Vers onze heures, je prends le bourg par l’intérieur, m’arrête au Fournil de Saint-Quay en bas de mon logis provisoire, demande à la jolie étudiante nattée un bagnat et un creumebeule poire abricot. Je continue jusqu’au Quay des Brunes pour, en terrasse ensoleillée, commander la formule six huîtres et verre de vin blanc.
On trouve ici la clientèle locale du dimanche, des retraités bien âgés, quelques femmes dans la quarantaine. Une autre passe, non pour consommer, mais pour ramasser les mégots qu’elle stocke dans un gobelet en plastique. Je suis le seul à déguster des huîtres, la formule n’est plus affichée par la nouvelle propriétaire.
A midi, je rejoins la Grève Noire, petite plage au-delà de celle du Casino et, sur un banc bleu, pique-nique. Cette plage est celle des baigneuses et baigneurs que n’effraie pas le froid, des habitué(e)s de tout âge, dont une nymphette qui voudrait bien, mais n’ose pas.
Malheureusement, le vent m’empêche de rester là à lire. La terrasse du Quay des Brunes étant blindée, celle du Café de la Plage bientôt à l’ombre, je retraverse Saint-Quay par le dedans jusqu’à L’Ecume. « Service au bar, merci » a inscrit sur une ardoise le patron qui n’a pas envie de se fatiguer. La table en terrasse où je suis subit peu le vent. Je peux rouvrir Toulet.
Je retrouve ensuite le chemin côtier. Les promeneurs du dimanche après-midi sont là, encouragés par le soleil. Mon banc bleu, au-dessus de la Plage de la Comtesse est heureusement libre, où je me fais chauffer le dos. Sur le muret, un lézard fait la même chose.

12 octobre 2025


L’habitué en chef s’ennuie ce samedi matin au Quay des Brunes. Nous ne sommes que deux clients. Lisa n’est pas là et la patronne n’est pas bavarde. Je redoute qu’il tente d’engager la conversation avec moi. Je comprends mal ce qu’il dit à cause de son accent.
Dès que le jour se lève, je marche vers le Portrieux le long des barrières blanches. Ces barrières blanches sont l’emblème de la station balnéaire. Elles datent des années Vingt, comme la piscine d’eau de mer et le cinéma théâtre Arletty. Tout cela est dû à un maire bâtisseur, Alfred Delpierre. J’avance face à un petit vent dont le défaut est d’être frisquet.

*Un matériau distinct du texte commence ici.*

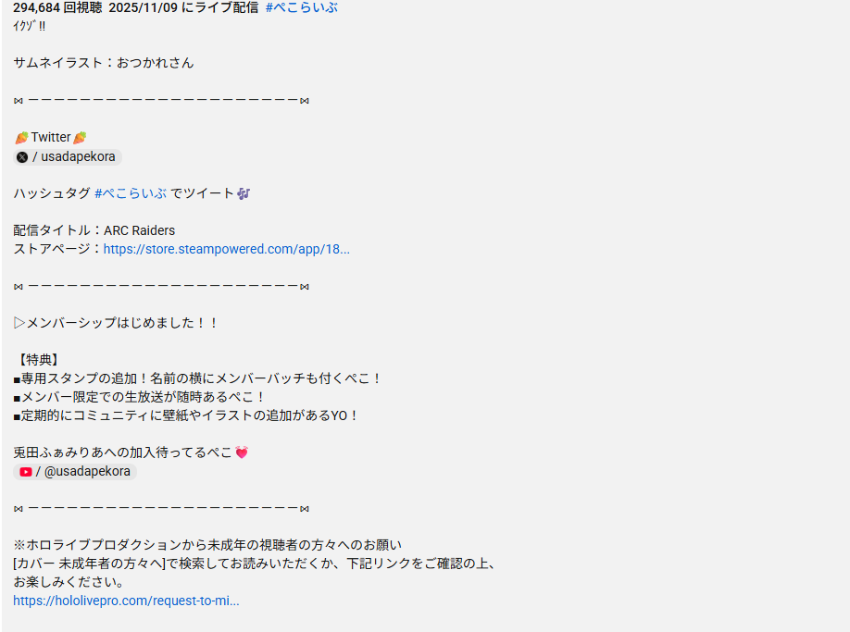Open the #ぺこらいぶ hashtag next to the stream date
Viewport: 850px width, 632px height.
[x=302, y=7]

Cela ne m’interdit pas la terrasse du Poisson Rouge. Dans le port tintent les mâts des voiliers. Je m’attends à voir débouler un troupeau de moutons à clarines. Le café bu, je retrouve la correspondance de Paul-Jean Toulet et Emile Henriot. Toulet à Henriot : Peut-être savez-vous encore votre grammaire, et qu’on évacue un lieu, non une personne. Il ne vous reste qu’à dire « faire confiance », « ruée », « H.P. » pour chevaux-vapeur et l’affreux « emprise » pour main-mise.
Peu de travailleurs le samedi aux Plaisanciers mais des locaux qui viennent chaque semaine et des familles du coin. Après le buffet d’entrées, je prends le stèque frites sans sa sauce et un creumebeule.

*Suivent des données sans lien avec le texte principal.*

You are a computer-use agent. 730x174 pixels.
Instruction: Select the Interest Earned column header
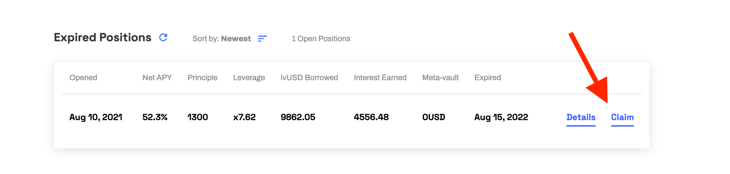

Le vent de nordet (comme on dit ici) est toujours présent lorsque je sors dans le Port. Je vais droit à L’Ecume, la petite table en coin devant le mur repeint par la serveuse qui n’est point là. La bande-son est celle des succès féminins des années Quatre-Vingt. Un café et Toulet Henriot. De ce dernier à Toulet : J’ai vu ce matin chez un garçon qui revient de l’Indochine, des images chinoises fort belles représentant des gens qui s’entre-baisent. Au comptoir, on parle politique. « Bon il est revenu au pouvoir le cocu. Lecornu. » « Ça existe dans le privé ça ? » On parle aussi des restaurateurs qui se sont fait gauler à la pêche clandestine. C’était la pleine lune. Les flics en ont profité. D’abord ils ont été alertés quand ils ont vu autant de voitures garées à trois heures du matin à Martin Plage, et après ils ont vu les frontales. Le Bouquins Laffont des œuvres complètes de Paul-Jean Toulet se termine par sa traduction du Grand Dieu Pan d’Arthur Machen, que je n’ai pas envie de lire.